Your copy should hold only the lines from the one holding "The image size" through the last line of the records below, both included, each exact and with no pictures.

________________

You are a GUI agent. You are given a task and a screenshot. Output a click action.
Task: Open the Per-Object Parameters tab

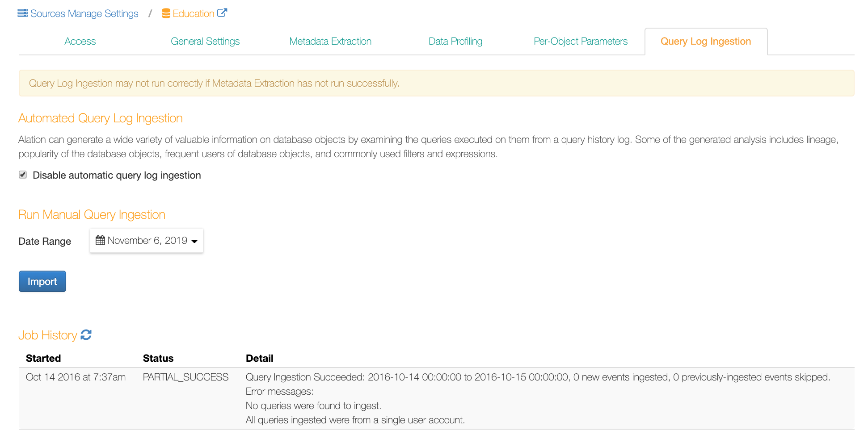tap(581, 42)
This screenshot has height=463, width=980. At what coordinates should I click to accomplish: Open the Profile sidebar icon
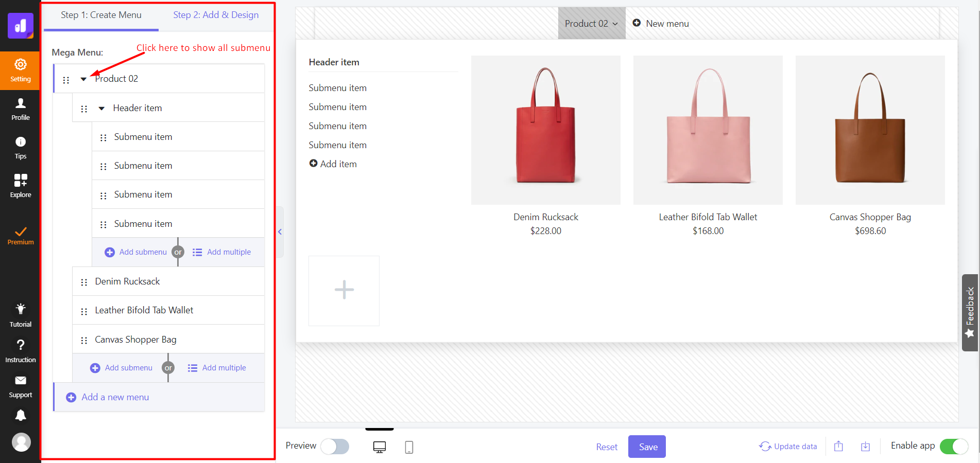(21, 109)
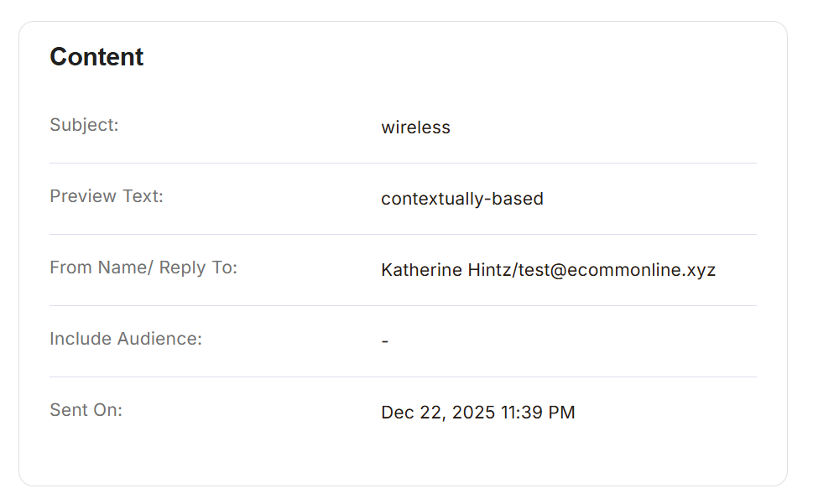Select the Preview Text label
The width and height of the screenshot is (813, 504).
pyautogui.click(x=107, y=196)
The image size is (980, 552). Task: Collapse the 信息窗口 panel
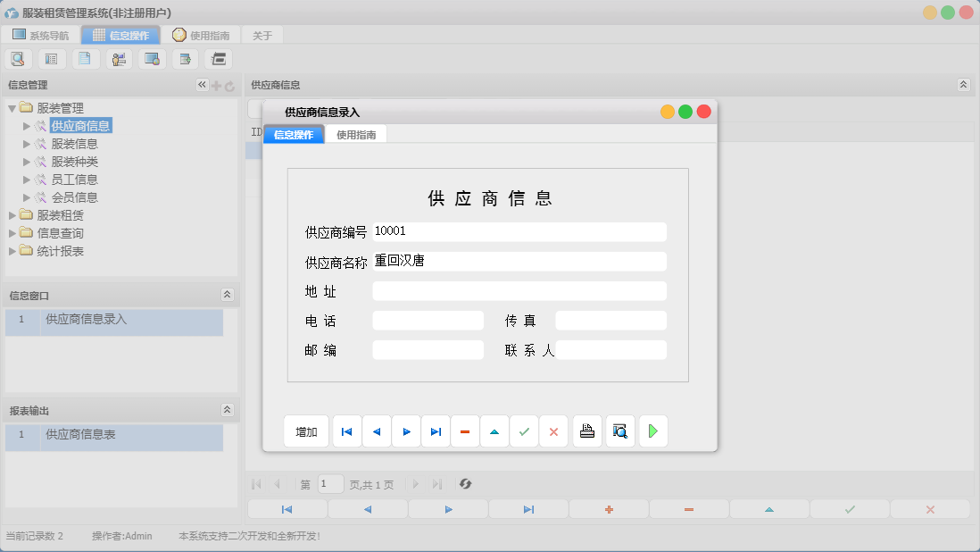tap(227, 295)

________________

*RESPONSE TO THE TASK*
The image size is (980, 552). Task: Collapse the 信息窗口 panel
tap(227, 295)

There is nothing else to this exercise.